The provider had no effective system to regularly assess and monitor the quality of service that people receive.

The provider had no effective system in place to identify, assess and manage risks to the health, safety and welfare of people who use the service and others.

Reasons for our judgement

When we asked people about their general views of the service provided their responses included comments such as, "Good," and, "Alright". One relative said, "The home is quite nice compared to others".

We asked for specific information during the visit relating to how the service assessed and monitored the support and care it provided to people. There was a considerable delay before some information was provided. Both provider and deputy manager could not access the information on the computer or were unable to find the information from the paper files. They told us this was because the information would have been held by the previous manager. The deputy manager confirmed that they had been in post since March 2013 and the provider reported they did regular visits but neither of them were aware of where the information was held.

The provider showed us the complaints policy, however there was no complaints information available in an accessible format for people. The provider was unable to show the system used for recording and reviewing complaints. We were not provided with details to show how each complaint received was investigated or that themes and trends from complaints could be identified. One relative told us, “I have made a complaint about my mum three months ago and nothing has been resolved yet, it’s difficult to access management here.” One person said, “They don’t listen”.

We saw no evidence of staff’s meetings, residents’ meetings or relatives’ meetings. All the staff we spoke with told us meetings for staff do not take place. All residents and their relatives we spoke with confirmed that meetings did not happen. There was no system in place to demonstrate that peoples' views were taken into account to inform and comment on how the service should be run.
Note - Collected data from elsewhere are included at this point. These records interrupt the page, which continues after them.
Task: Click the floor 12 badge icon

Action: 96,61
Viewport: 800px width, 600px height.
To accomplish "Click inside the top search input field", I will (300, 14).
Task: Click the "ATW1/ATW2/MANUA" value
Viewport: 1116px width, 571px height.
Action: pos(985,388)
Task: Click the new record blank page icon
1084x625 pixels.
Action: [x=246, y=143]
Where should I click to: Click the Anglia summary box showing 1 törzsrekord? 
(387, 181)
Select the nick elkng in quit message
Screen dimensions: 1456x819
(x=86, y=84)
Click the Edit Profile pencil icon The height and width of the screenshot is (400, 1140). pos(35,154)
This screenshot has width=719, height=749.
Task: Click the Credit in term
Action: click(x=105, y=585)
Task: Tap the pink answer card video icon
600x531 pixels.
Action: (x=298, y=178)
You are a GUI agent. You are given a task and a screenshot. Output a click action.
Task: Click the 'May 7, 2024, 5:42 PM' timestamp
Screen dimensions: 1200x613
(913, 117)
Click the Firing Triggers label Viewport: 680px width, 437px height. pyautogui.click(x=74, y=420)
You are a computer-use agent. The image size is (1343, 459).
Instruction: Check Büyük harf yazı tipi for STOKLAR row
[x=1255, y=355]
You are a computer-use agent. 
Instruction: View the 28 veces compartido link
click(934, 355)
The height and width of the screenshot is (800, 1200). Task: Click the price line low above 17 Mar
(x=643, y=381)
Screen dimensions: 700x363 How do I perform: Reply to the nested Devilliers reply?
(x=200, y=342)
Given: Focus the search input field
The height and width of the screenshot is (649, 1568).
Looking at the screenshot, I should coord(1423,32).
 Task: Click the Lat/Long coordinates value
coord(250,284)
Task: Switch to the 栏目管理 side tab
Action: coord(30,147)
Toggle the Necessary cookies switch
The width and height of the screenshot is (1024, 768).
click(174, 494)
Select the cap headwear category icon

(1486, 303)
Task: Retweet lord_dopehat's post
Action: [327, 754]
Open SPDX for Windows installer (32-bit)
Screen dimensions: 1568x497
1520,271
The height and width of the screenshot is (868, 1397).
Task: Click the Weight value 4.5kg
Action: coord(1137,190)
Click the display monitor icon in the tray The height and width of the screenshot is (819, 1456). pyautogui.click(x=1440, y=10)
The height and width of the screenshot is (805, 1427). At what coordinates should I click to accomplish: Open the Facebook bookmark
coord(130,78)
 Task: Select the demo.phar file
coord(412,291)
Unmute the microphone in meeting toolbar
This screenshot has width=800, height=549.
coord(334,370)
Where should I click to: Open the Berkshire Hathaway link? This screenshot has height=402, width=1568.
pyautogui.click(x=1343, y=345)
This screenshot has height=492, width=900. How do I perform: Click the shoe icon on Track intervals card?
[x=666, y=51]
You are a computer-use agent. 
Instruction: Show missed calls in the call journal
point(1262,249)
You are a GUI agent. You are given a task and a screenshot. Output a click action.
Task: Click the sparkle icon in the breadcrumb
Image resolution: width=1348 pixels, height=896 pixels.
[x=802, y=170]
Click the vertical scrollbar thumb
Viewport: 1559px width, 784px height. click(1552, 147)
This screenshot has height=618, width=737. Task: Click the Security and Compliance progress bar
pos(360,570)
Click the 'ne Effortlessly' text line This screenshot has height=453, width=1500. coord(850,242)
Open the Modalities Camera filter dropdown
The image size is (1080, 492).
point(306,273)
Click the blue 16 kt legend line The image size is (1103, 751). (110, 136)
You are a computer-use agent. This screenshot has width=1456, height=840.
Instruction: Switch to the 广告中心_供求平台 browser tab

All of the people using the service and their relatives confirmed to us that they did not have any surveys or questionnaires provided to them to give a feedback on how they felt the service was managed. We saw no evidence that any surveys for people who use the service and their relatives had been undertaken. One relative said, “My mum had been here three years but I have never been asked for feedback”. The deputy manager confirmed that there was no system in place to seek people’s views.

We saw that there was a system for recording accidents and incidents. We looked at the accident book and saw that an incident we had been aware of was not recorded. This meant that the system did not fully reflect all accidents and incidents that had occurred in the home so that themes and trends could be identified and acted on.

Records we saw indicated that the last medication audit was done on 18 June 2013 and, the last infection control audit was done in April 2013. The deputy manager stated that these audits should be done every three months. This meant that standards in medicine management and infection control were not being monitored regularly to provide some assurance that people received safe care.

The provider and deputy manager confirmed that no audits of staff files had been undertaken but they advised that had recently started the process of going through each file. The deputy manager confirmed no record keeping audits had been completed.

Prior to our inspection we had been made aware of a concern relating to the care and welfare of one person which had been investigated under safeguarding procedures. This meant that some staff did not take action to report concerns about vulnerable people.

The provider had not forwarded a statutory notification for the fall or allegation of abuse to CQC as required by the regulation. We saw that there was no overall system to record and track safeguarding referrals.

The absence of effective audits and checks showed that the systems in place for monitoring the standard of care provided by staff were not effective.